Le montant dépendra des circonstances, où seront pris en compte notamment la solidité financière du prestataire, le nombre d’utilisateurs, une éventuelle situation de récidives ou encore la gravité de la négligence. La décision sera attaquée devant les juridictions administratives, mais en principe sans effet suspensif. Dit, autrement, l’opérateur devra payer, même s’il conteste. Seule la juridiction pourra décider de cet effet en tenant compte d’un risque de préjudice grave et irréparable pour le plaignant.  Des infractions spécifiques visent également les responsables désignés en Autriche.

Cette loi fédérale est programmée pour 2021. Dans la phase de statu quo de trois mois, la Commission européenne, les autres États membres mais également des entités privées vont pouvoir ausculter de près les conséquences de ce véhicule législatif.

Le précédent Avia

La procédure est donc identique à celle suivie par la loi Avia, contre la haine en ligne. Lorsque ce texte fut notifié à la Commission, en juillet 2019 dans le cadre d’une procédure d’urgence. « Aucune urgence » lui avait d’abord répondu celle-ci avant d’adresser des critiques acerbes à son encontre, révélées par Next INPact [la lettre incendiaire].

La Commission dénonçait la tentation de faire cavalier seul, alors que le sujet fait l’objet de débats à l’échelle européenne. Elle reprochait au régime français d’une possible incompatibilité avec le statut des hébergeurs.

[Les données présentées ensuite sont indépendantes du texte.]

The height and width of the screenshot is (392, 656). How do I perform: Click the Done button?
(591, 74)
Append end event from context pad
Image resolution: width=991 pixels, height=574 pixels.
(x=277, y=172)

Et recommandait chaudement à Paris à reporter ce texte. Notons que la proposition fut également critiquée par la République tchèque dans le cadre d’un « avis circonstancié » .

La proposition de loi LREM portée par la députée Laetitia Avia, fut malgré tout votée avec le soutien du gouvernement. Son examen par le Conseil constitutionnel lui fut (presque) fatal. La quasi-totalité des articles fut supprimée, pour de multiples atteintes aux libertés fondamentales. Atteintes qu’avait minorées la députée durant les débats parlementaires.

Il appartient « à l'opérateur d'examiner tous les contenus qui lui sont signalés, aussi nombreux soient-ils, afin de ne pas risquer d'être sanctionné pénalement » avaient notamment constaté les neuf Sages, au regard de l’obligation de retrait en 24 heures des contenus manifestement illicites.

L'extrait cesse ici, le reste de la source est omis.